Saturday, October 22, 2011

<> Real Steel (2011) Movie Review






Genre:ActionDramaSports
Director:Shawn Levy
Writer:John Gatins
Cast:Hugh Jackman, Evangeline Lilly, Dakota Goyo, Anthony Mackie, Kevin Durand
Studio:DreamWorks Pictures
Official site:steelgetsreal.com
Running Time: 127 minutes
MPAA Rating: Rated PG-13 for some violence, intense action and brief language.
Release Date:October 7, 2011
Our Rating:     4/5


A gritty, white-knuckle, action ride set in the near-future where the sport of boxing has gone high-tech, “Real Steel” stars Hugh Jackman as Charlie Kenton, a washed-up fighter who lost his chance at a title when 2000-pound, 8-foot-tall steel robots took over the ring. Now nothing but a small-time promoter, Charlie earns just enough money piecing together low-end bots from scrap metal to get from one underground boxing venue to the next. When Charlie hits rock bottom, he reluctantly teams up with his estranged son Max (Dakota Goyo) to build and train a championship contender. As the stakes in the brutal, no-holds-barred arena are raised, Charlie and Max, against all odds, get one last shot at a comeback.

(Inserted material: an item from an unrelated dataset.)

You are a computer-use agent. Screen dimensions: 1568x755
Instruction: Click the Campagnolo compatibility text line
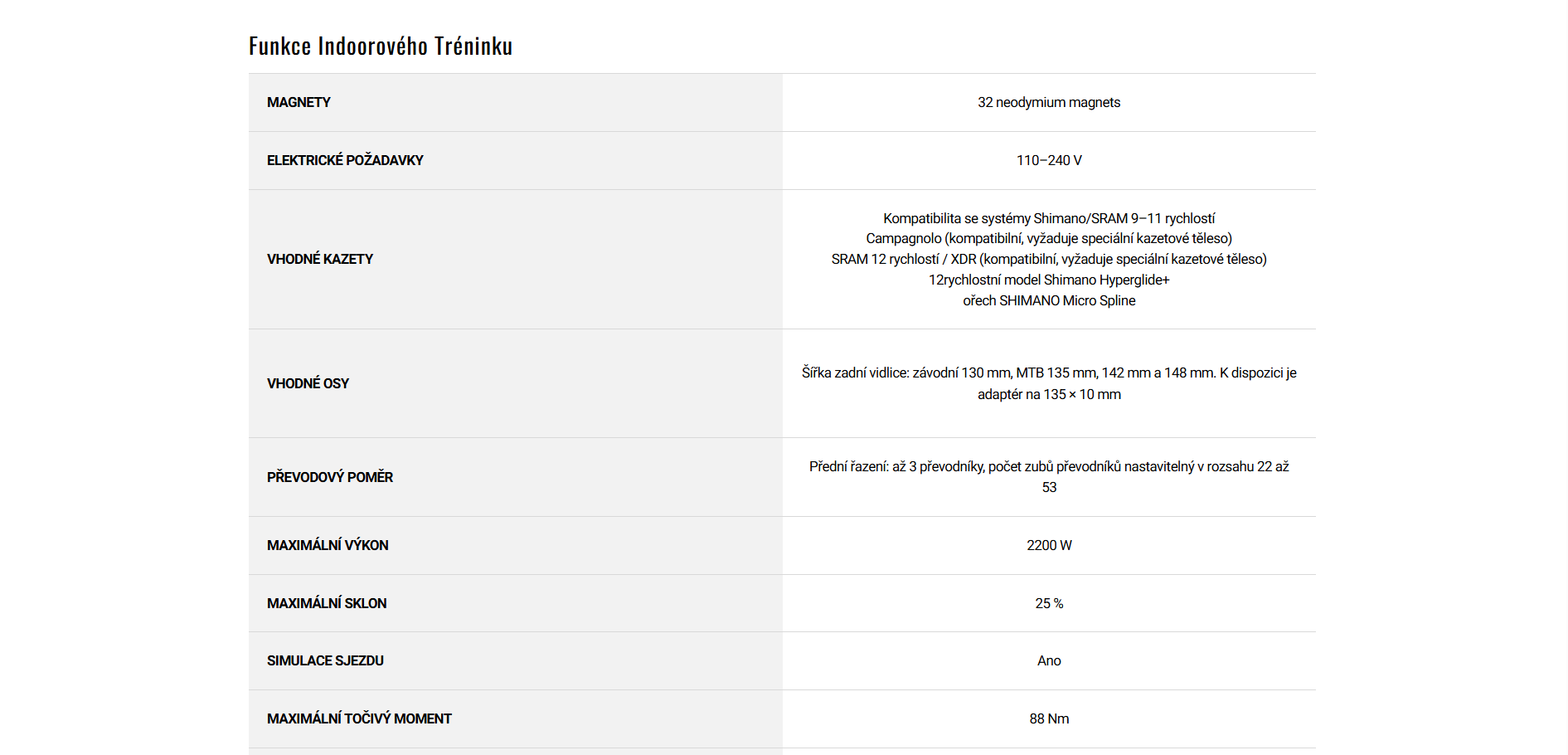pos(1048,238)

Real Steel Movie wallpaper for Wide 16:10 Widescreen WHXGA WQXGA WUXGA WXGA ;

The glory days of boxing are behind it, in real life and on the silver screen. Modern boxers pale in comparison to the popularity of their predecessors.  Boxing movies continue to be a staple of pop culture, but they reflect on fighters of yesteryear. Boxing is a fading sport, even a faded sport. So it’s only natural to replace those sacks of flesh and bones with fight-to-the-death robots!

Real Steel is a boxing movie set in the future where men no longer fight, having been replaced by mini-Transformers who can take a beating and dish it out, too. Hugh Jackman plays a washed-up former fighter who eyes big dollars but contends beyond his robots’ capabilities, leaving him desperate for cash and tens of thousands of dollars in the red to some unsavory folks. When he’s handed his estranged 11-year-old son, however, he finds opportunity in an old sparring robot – both to realize true success and discover what really matters in life.





Aww.

Real Steel is an odd blend of the prototypical boxing movie and a family drama. Its focus is about a past-his-prime fighter that gets one last chance at glory and makes the best of it – the typical boxing drama formula – and yet it’s also sprinkled with father-son developments and other family-friendly story arcs. The movie never establishes what it wants to be, and ends up stuck in between genres.

The film is relatively entertaining. Jackman and Dakota Goyo, who plays his son Max, have good chemistry together and evoke some laughs as the two spar throughout the story. The movie’s third act is also a lot of fun as their underdog robot Atom takes on bigger and bigger adversaries, culminating in a final bout that is worthy of the boxing genre.






Unfortunately, at over two hours long, Real Steel is inconsistently paced and at times boring. Despite its simple premise, the movie has too much going on and director Shawn Levy and screenwriter John Gatins fail to blend the various elements together in a seamless way. The father-son stuff looks like it was dropped into the middle of another movie; lots of time is spent shifting between the conflicting stories.

The third act is noticeably better than the first two, but even then Levy screeches the film to a stop several times to throw some unnecessary family drama at the audience. Still, the final two fights are a lot of fun, despite the fact the fighters don’t have emotion, flesh or blood.



Real Steel is an adequately entertaining movie, but would have benefited from a shorter running time and tighter plotting. It takes a while to get going and is inconsistently paced, but it also exceeds [low] expectations and manages to be exciting when it matters.